You have leveraged gains on the way up. You have 2% cost on the way down. And the system is going up and down all the time. The more volatile it is, the more it creates unbalance in favor of hedging.
When the strategy re-loads weekly instead of monthly, the results are even more exaggerated. In this particular run from August 2015 to April 2020, Hedging ended up holding 1200 ETH, vs 1 ETH in the HODL strategy. Also please note that during black-thursday, which saw a 50% decrease, it literally doubled its ETH exposure, in a single cycle.
Why? Again, price drops 50%, I collect 50% in intrinsic value, I buy ETH with it, which is at 50% price, and so I double my stake in a single step.

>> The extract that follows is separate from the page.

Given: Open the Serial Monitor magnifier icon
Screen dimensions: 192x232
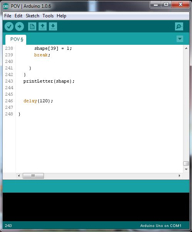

If the system is indeed exponential, then the higher the refresh cycle, the more chances of catching drops, and load up on ETH faster.
Questions/Research:
>Ideas for errors/bugs in the buying/mechanic of the model engine?
>Is there any DeFi tool that allows you to implement a simple strategy like the one presented here, in a hands-off way? ie. I post ETH to an address, and then the smart-contract buys options from Hegic as per strategy heuristic. Want to work on one? DM.
>Could an AMM be built, that was bonded to a curve, that created an option price to one party, and yield for the other, and find a price in the market? Like uniswap intrinsically producing prices by the size and direction of the orders from its users.